» INSTRUCTIONS FOR THE TASK:
Convert the records between the lines holding "Where should I" and "click(1356, 745)", inclusive, into a JSON list of strings with one string per line and blank lines omitted. Leave the pictures out of the answer.

» DATA SHOWN:
— START —

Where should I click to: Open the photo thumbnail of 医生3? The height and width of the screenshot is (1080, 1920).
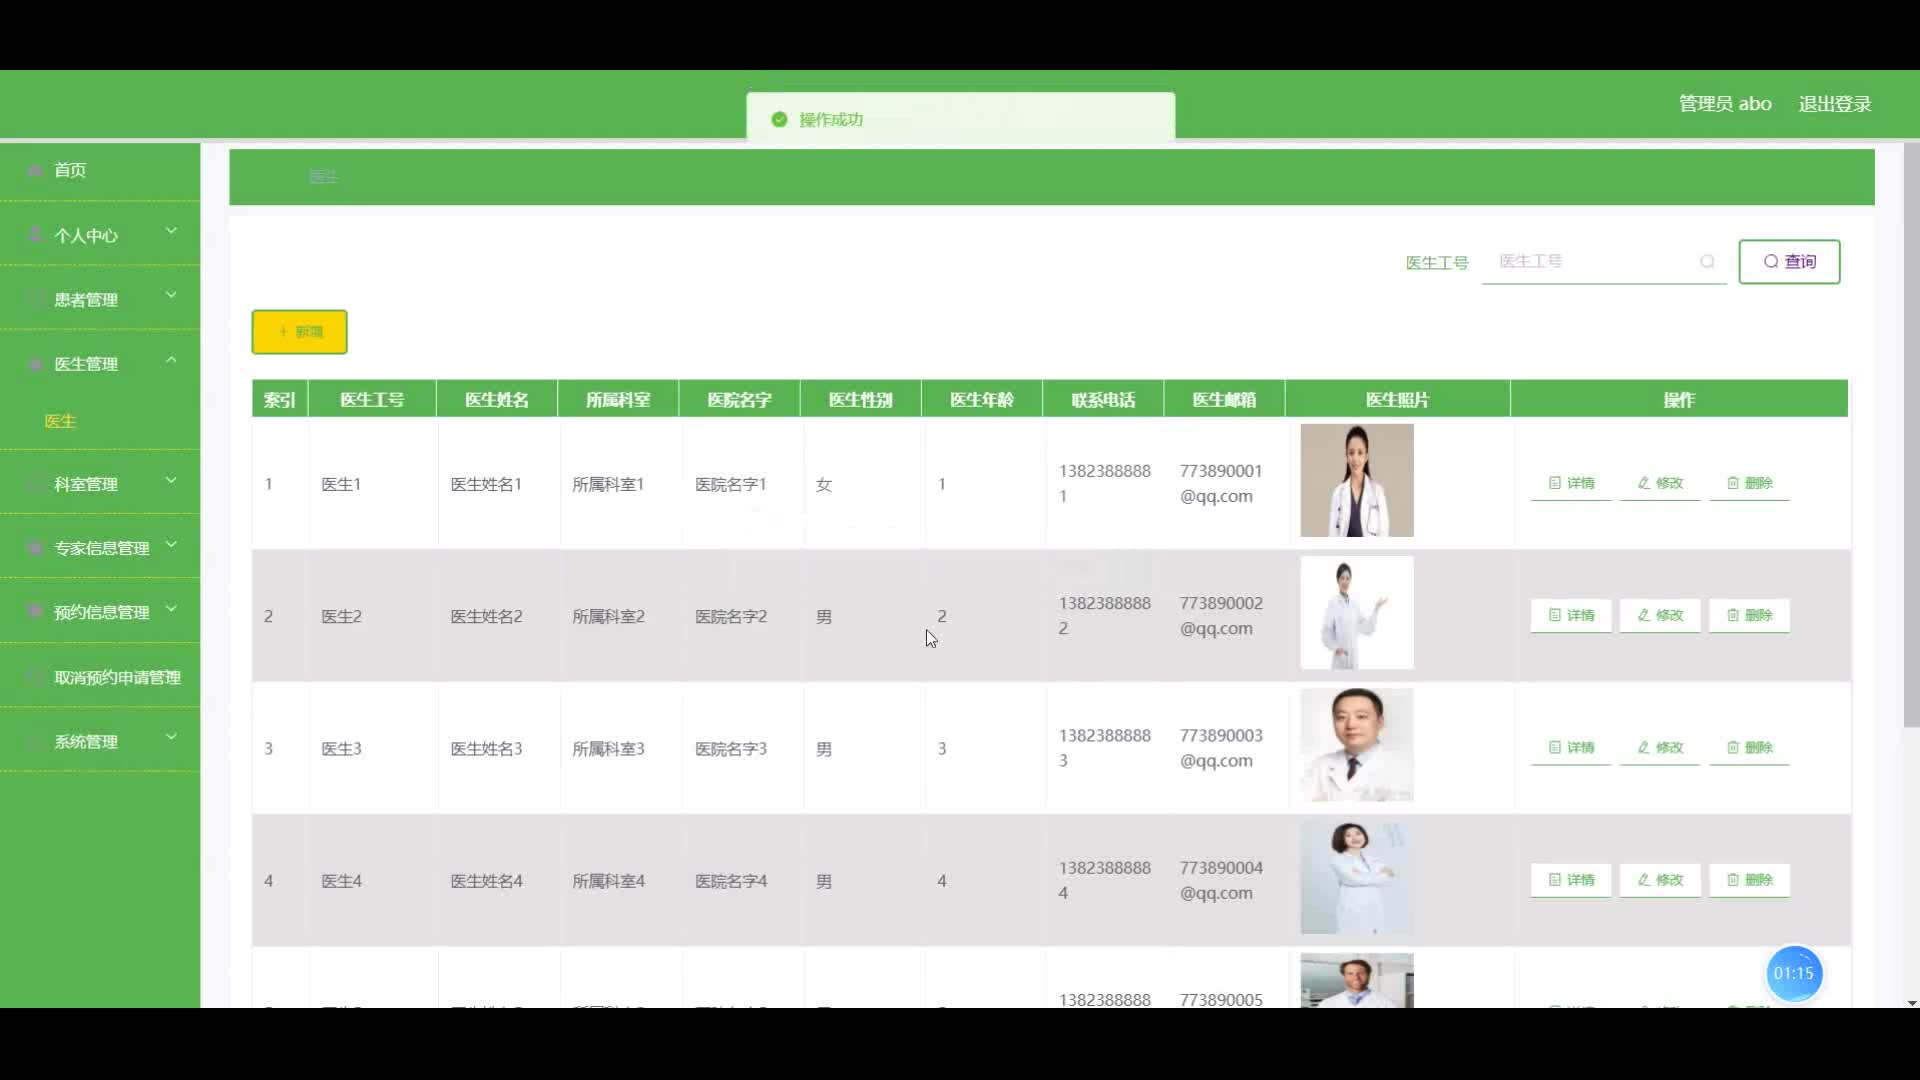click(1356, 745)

— END —
— START —

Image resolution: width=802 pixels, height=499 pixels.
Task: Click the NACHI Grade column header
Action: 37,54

— END —

» RESULT OF THE TASK:
[
  "Where should I click to: Open the photo thumbnail of 医生3? The height and width of the screenshot is (1080, 1920).",
  "click(1356, 745)"
]